FIG. 1 illustrates a block diagram of a system to model a region of interest in a geographical location using point cloud data, in accordance with an embodiment of the present disclosure.

FIG. 2 illustrates exemplary functional components of a processing engine of the system, in accordance with an embodiment of the present disclosure.

FIG. 3 illustrates a flow chart of a process for modeling a region of interest in a geographical location using point cloud data, in accordance with an embodiment of the present disclosure.

FIG. 4 illustrates an exemplary computer system to implement proposed system, in accordance with an embodiment of the present disclosure.

DETAILED DESCRIPTION

The following is a detailed description of embodiments of the disclosure depicted in the accompanying drawings. The embodiments are in such detail as to clearly communicate the disclosure. However, the amount of detail offered is not intended to limit the anticipated variations of embodiments; on the contrary, the intention is to cover all modifications, equivalents, and alternatives falling within the scope of the present disclosure as defined by the appended claims. Embodiments of present disclosure relates to geospatial modeling. More particularly, it relates to method and system for modeling a region of interest in a geographical location using point cloud data.
An embodiment of present disclosure pertains to a method for generating a 3D model of a region of interest (ROI) in a geographical area. The method may include steps of determining by a processor, a set of planes involved in the ROI from a point cloud data (i.e.e received from any of a LIDAR data and aerial photogrammetry data) using a Random Sample Consensus (RANSAC) mechanism, where the point cloud data may be stored on a server, classifying the received set of planes into a set of wall planes and a set of face planes, and further determining a set of outer edges of the ROI by using intersection of the set of wall planes and the set of face planes. Additionally, the method may include computing by the processor, a set of individual facet geometries for each of the set of outer edges by evaluating change in shape of contour of the set of individual facet geometries at one or more pre-defined heights, and generating a 3D model of the ROI by merging the computed set of individual facet geometries.
In an embodiment, the processor may be configured to to evaluating a set of inner edges, a set of peaks, and a set of valleys by using intersection of the set of wall planes and the set of face planes.
In an embodiment, the processor may be configured to classify the received set of planes based on at least one angle of each of the set of planes with a horizontal.

Problem: Carry on the point cloud modeling description past its last sentence, keeping the same style. The items after this point aren't needed.

Records for locating displayed items

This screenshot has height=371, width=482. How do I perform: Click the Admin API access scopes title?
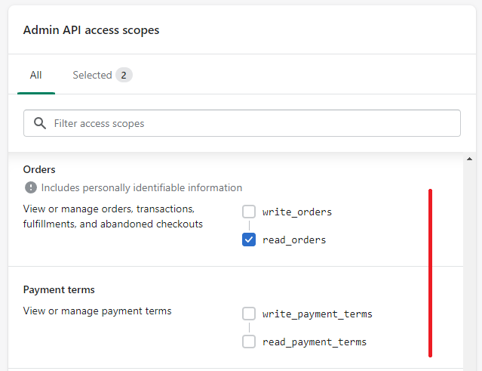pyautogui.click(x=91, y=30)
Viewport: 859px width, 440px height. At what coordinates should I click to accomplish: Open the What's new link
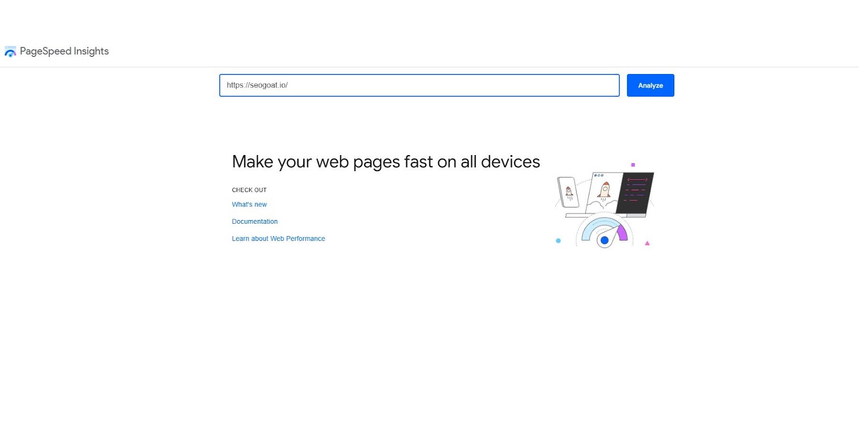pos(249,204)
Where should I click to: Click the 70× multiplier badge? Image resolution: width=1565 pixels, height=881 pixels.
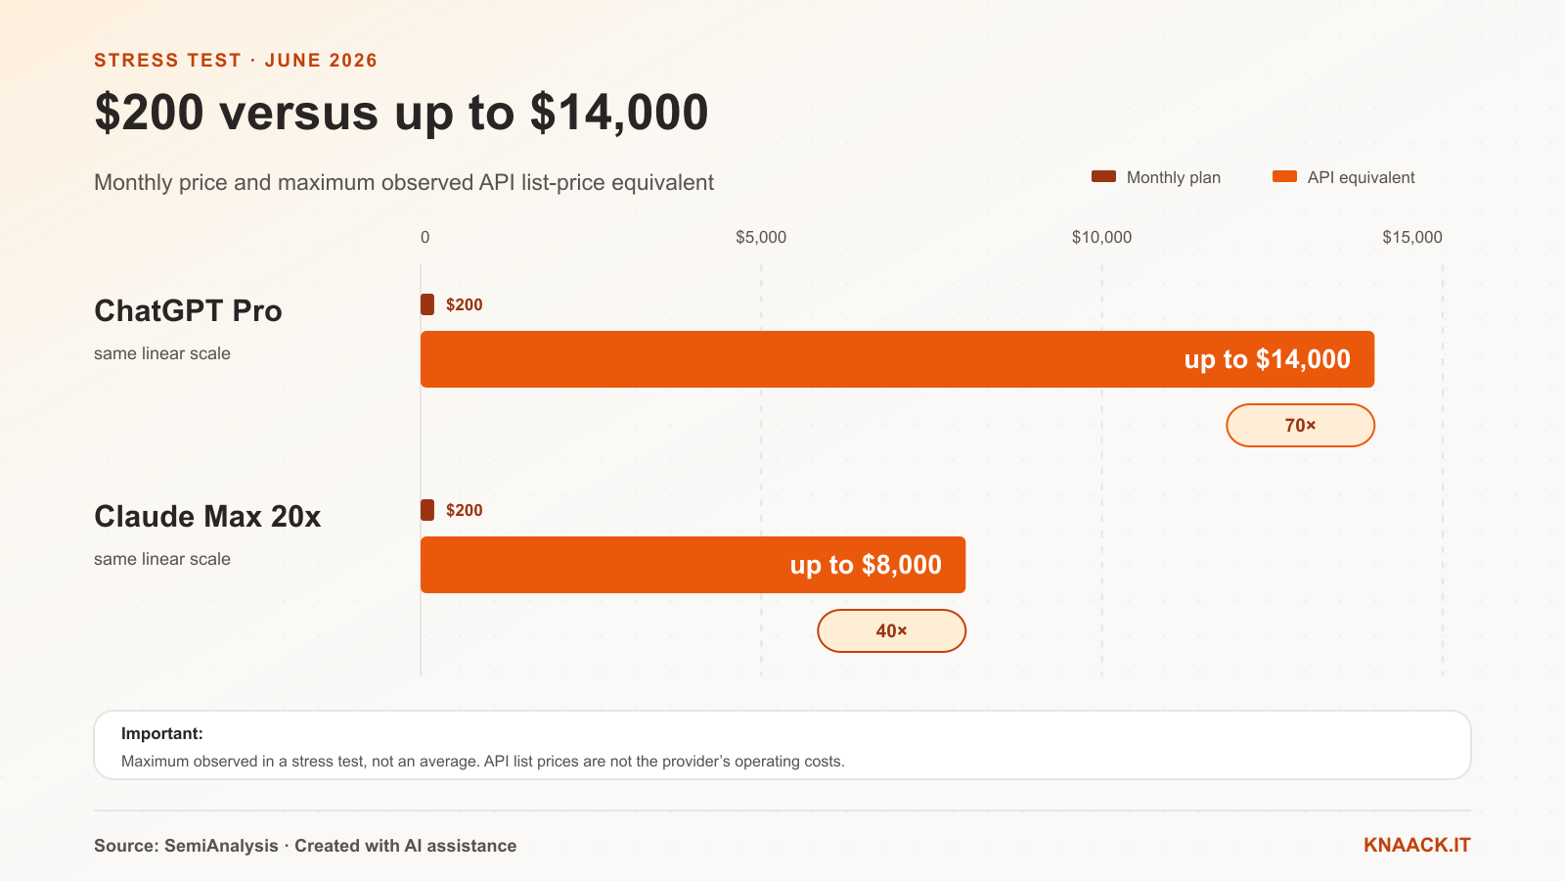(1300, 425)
---
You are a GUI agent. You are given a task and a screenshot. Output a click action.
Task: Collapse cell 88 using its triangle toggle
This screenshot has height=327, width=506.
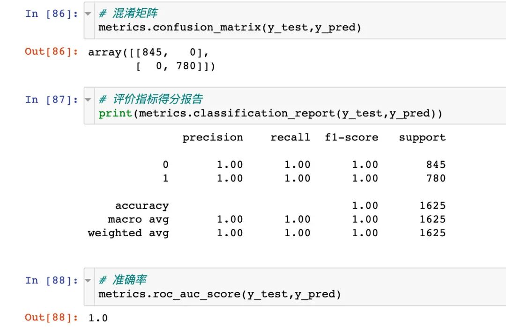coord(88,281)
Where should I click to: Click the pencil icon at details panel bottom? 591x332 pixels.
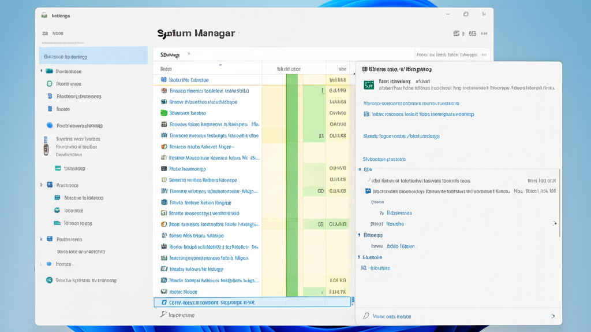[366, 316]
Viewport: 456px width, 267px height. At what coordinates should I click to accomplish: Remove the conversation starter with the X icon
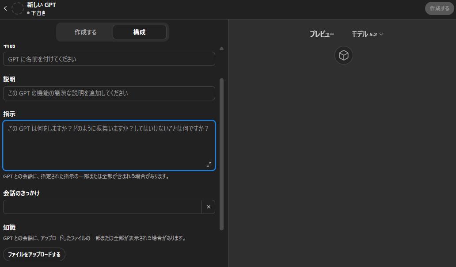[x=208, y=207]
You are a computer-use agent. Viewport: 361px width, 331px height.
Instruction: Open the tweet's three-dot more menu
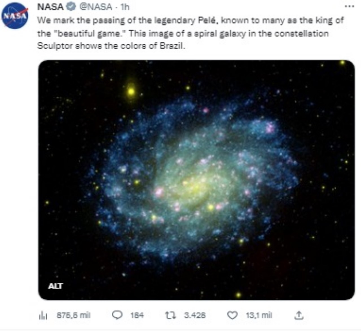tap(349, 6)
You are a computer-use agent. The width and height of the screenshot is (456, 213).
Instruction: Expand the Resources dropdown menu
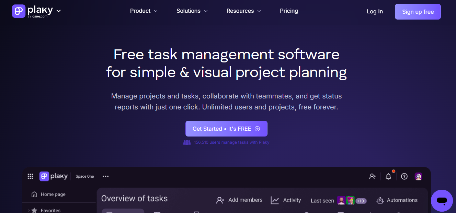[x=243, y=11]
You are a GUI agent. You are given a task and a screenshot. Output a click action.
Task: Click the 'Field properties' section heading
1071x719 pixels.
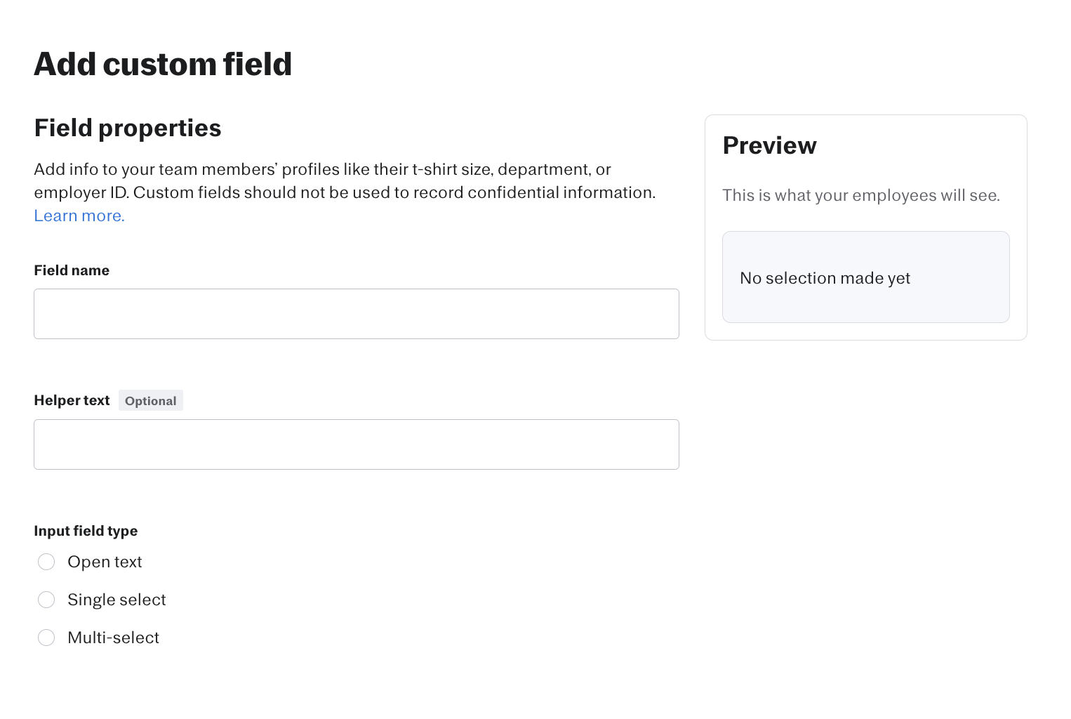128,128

Written answer:
In an embodiment, the method of evaluating change in shape of the contour at the one or more pre-defined heights, comprises the steps of noting and storing at least one event in a stack, upon detection of any changes in the shape in tilt of the contour, assigning a set of faces corresponding to the noted at least one event, creating a half-edge data structure by connecting points corresponding to the noted at least one event and computing the set of individual facet geometries by traversing the half-edge data structure in a counterclockwise direction.
According to another embodiment of present disclosure, a system to generate a 3D model of a region of interest is disclosed. The system may include a processor configured to determine a set of planes involved in the ROI from a point cloud data using a Random Sample Consensus (RANSAC) mechanism, where the point cloud data is stored on a server, and classify the received set of planes into a set of wall planes and a set of face planes. The processor may also determine a set of outer edges of the ROI by using intersection of the set of wall planes and the set of face planes, compute a set of individual facet geometries for each of the set of outer edges, wherein the set of individual facet geometries are evaluated from change in shape of contour of the set of individual facet geometries at one or more pre-defined heights, and correspondingly generate a 3D model of the ROI, where the computed set of individual facet geometries are merged to generate the 3D model. Further, the processor displays the generated 3D model on a computing device.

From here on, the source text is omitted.